28.01.2020
Yazı: Cem Kayıran
2020’lere başlarken, geride kalan on yılda dünya caz sahnesinde neler olup bitmiş bakalım istedik.
Esperanza Spalding “Yılın En İyi Yeni Sanatçısı” Grammy’sini kazandı
Bas virtüözü ve vokalist Esperanza Spalding, 2011 yılında Yılın En İyi Yeni Sanatçısı Grammy’sini kucakladı. Bunu yaparken Justin Bieber’ı geride bırakmış olması sosyal medyada büyük yankı uyandırsa da esas başarısı, bu ödülü kazanan ilk caz müzisyeni olmasıydı. Spalding sonraki yıllarda yayınladığı albümlerle üç Grammy daha kazandı.
İkonik isimlerden kayıp albümler gün yüzüne çıktı
2010’larda efsane müzisyenlerin miraslarının iyice genişlediği aşikâr. Caz tarihine dair anlatıların her daim baş kahramanlarından olacak John Coltrane ve Miles Davis’in seneler önce kaydedilip yayınlanmamış albümleri ilk kez paylaşıldı. Coltrane’in 1963’te McCoy Tyner, Jimmy Garrison ve Elvin Jones’tan oluşan dörtlüsüyle kaydettiği Both Directions at Once 2018’de; Miles Davis’in Tutu albümü için hazırlıklara girişmesiyle yarıda kalan Rubberband albümü de 2019’da yayınlandı.

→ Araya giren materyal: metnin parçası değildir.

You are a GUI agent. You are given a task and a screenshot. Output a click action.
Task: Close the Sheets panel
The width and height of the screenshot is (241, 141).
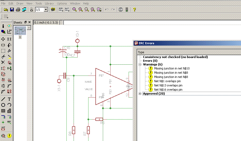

Christian McBride, Newport Jazz Festival’ın sanat direktörü oldu
Dünyanın önde gelen caz festivallerinden Newport Jazz Festival, 2016 yılında Christian McBride’ın yeni sanat direktörlüğüne atandığını duyurdu. 1954’te başlayan festivalin kurucusu George Wein’ın ardından bu görevi üstlenen ilk isim olma onuruna erişen Grammy ödüllü müzisyen, 2017’de düzenlenen 63. Newport Jazz Festival ile birlikte festival ailesine katılmış oldu.
Londra’dan yayılan “yeni caz” titreşimleri
Caz tarihinde her dönemi farklı şehirlerle, ülkelerle özdeşleştirerek bir akış yakalamak mümkün. 2010’lar da şüphesiz ki yıllar sonra Londra’dan yayılan yeni nesil cazla anılacak. Şehrin güneyinden filizlenen, çoğu Londra’da müzik eğitimi almış müzisyenlerin başı çektiği bu akım, 2010’ların ikinci yarısıyla bile tüm dünyanın ilgisini çekmeye başladı. Nubya Garcia, Shabaka Hutchings, Moses Boyd ve Theon Cross gibi çok yönlü müzisyenlerin; avangart ve spiritüel cazdan ilham alarak başlattığı bu yeni caz rönesansının etkileri uzun yıllar sürecek gibi görünüyor.
Caz tarihinin efsanelerinden veda
2010’larda caz müziğin farklı dönemlerine iz bırakmış birçok önemli müzisyen de hayatını kaybetti. Birçok caz standardının bestecisi Dave Brubeck, Blue Note kataloğunun gediklilerinden Amerikalı efsanevî trompetçi ve vokalist Donald Byrd, serbest caz denince akla gelen ilk isim olan Ornette Coleman, soul ve gospel müziğin divası Aretha Franklin, flamenko ustası İspanyol gitarist ve besteci Paco De Lucia, fusion cazın en üretken figürlerinden Alphonse Mouzon, Kanadalı besteci ve trompetçi Kenny Wheeler; geride kalan on yılda aramızdan ayrılan caz müzisyenlerinden birkaçı.
2010’lara iz bırakan albümler
Dönemin bir özeti olarak hazırladığımız seçkide, yıllar sonra dönüp 2010’lara baktığımızda aklımıza öncelikli olarak gelecek kayıtları derledik.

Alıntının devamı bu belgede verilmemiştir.